Colour, width of line, size of shape - all are relative - all are constantly adjusted to each other as the artist goes about avoiding obvious system or pattern, or three-dimensional picture plane, yet constraining his repertoire to right angles, lines and black, white and the three primaries, although whatever configuration these might appear in, constantly influences our perception of them. That's essentially what Mondrian was about. People often see him as some kind of fanatical absolutist but as you quickly see the works are entrenched in a dogged and essentially clumsy practice. Straight lines may seem a given but how straight is straight? How precise do we ever get? What blue is ever pure, and where? Against what other colours or intervals, lines or shapes? These issues also arose for Malevich, until he became disillusioned with the whole project.

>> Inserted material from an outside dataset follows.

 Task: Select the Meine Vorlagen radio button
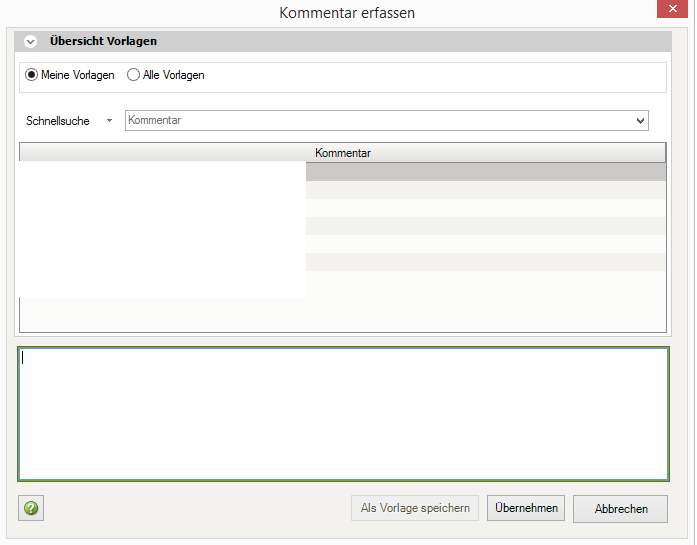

Mondrian's solution is wholistic (or holistic) - settling on a scheme where colour, shape and line momentarily hold eachother to some kind of nominal balance. We get a rough hewn elegance at best, from what probably seemed a nugatory minimum of pictorial elements, and what must always appeal to surrounding influences - to architecture and decor firstly. This is why Mondrian was also fanatical about his studio space - about painting everything there so it wouldn't pervert his judgement of what was going on in the paintings, and at the same time, would permit the equations within the paintings to radiate their deft organisation outward, to the rest of the room, to the rest of the world. People thought like that then. They were utopian.
It's only when we get to a stunted little epigone like Stella that the whole thing becomes about a 'first touch' or 'one hit' execution - a neatness - true to even American slang where 'neat' is anything that is 'smart' or attractive. And in retrospect the whole edifice of Minimalism founders, right there. The Americans never came up with anything half as good as Mondrian, because they never had a painter with the intellectual ambition or the fanatical work ethic of Mondrian. They were into careers, where Mondrian was into the power of painting over life. People treat his abstraction as a mystical thing - vaguely derived from theosophy - but it's all there on the surface, you don't need some arcane initiation to work it out, sense the hard won equation.
Mondrian died in New York, ostensibly of pneumonia, but really from neglect. He contracted it in a shitty little unheated apartment which doubled as his studio. Rich art hags like Peggy Guggenheim might like to rub shoulders occasionally with Europe's hard core, but in the final call she was always out, looking for a good time. That in itself hangs over American painting like an angel of death.